Elizabeth became the lady-in-waiting of Princess Likelike, befriending her and her elder sister Princess Liliʻuokalani. Both princesses were the royal sisters of the reigning King Kalākaua who had won the royal election of 1874 against Queen Emma. Liliʻuokalani, who would later reign as the last queen of Hawaii, called Elizabeth by the name of Lizzie. Also known as Kapeka, she collaborated with Liliʻuokalani and wrote several songs under this name. Their best known composition was Sanoe, which along with Aloha ʻOe were amongst Liliʻuokalani most classic works.

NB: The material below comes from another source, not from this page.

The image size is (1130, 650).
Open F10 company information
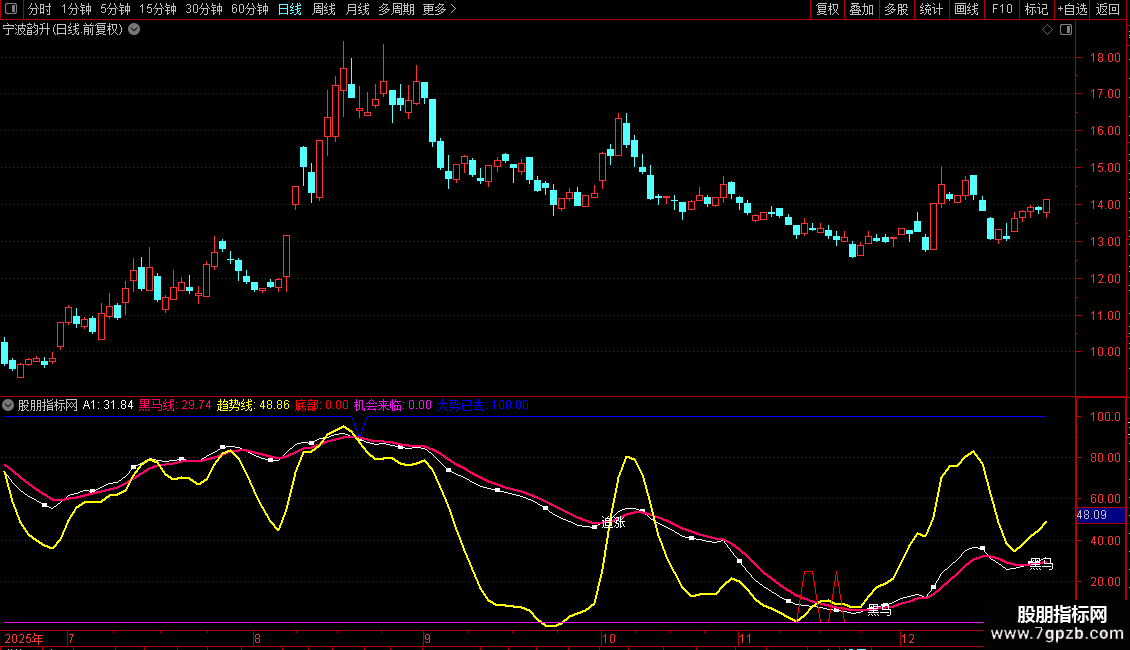pyautogui.click(x=1001, y=10)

This romantic mele (song) described a secret love affair in the court of King Kalākaua in the 1870s involving an unknown man and a married lady at the royal court given the pseudonym "Sanoe," meaning "the fog or mist of the mountaintop,".
The identity of the lady has been popularly ascribed to Kapeka herself or Likelike, although the lyrics do not disclose the woman's identity. Other songs credited to Elizabeth include Penei No, Pua Ani Ani, and Ka Lei Na Ke Aloha with most of her work still in private hands.
Beside being an accomplished composer, she was expert in the traditional chants of Ancient Hawaii. She composed a kanikau (death chant) for her half-sister after Nancy's death from asthma on January 10, 1895.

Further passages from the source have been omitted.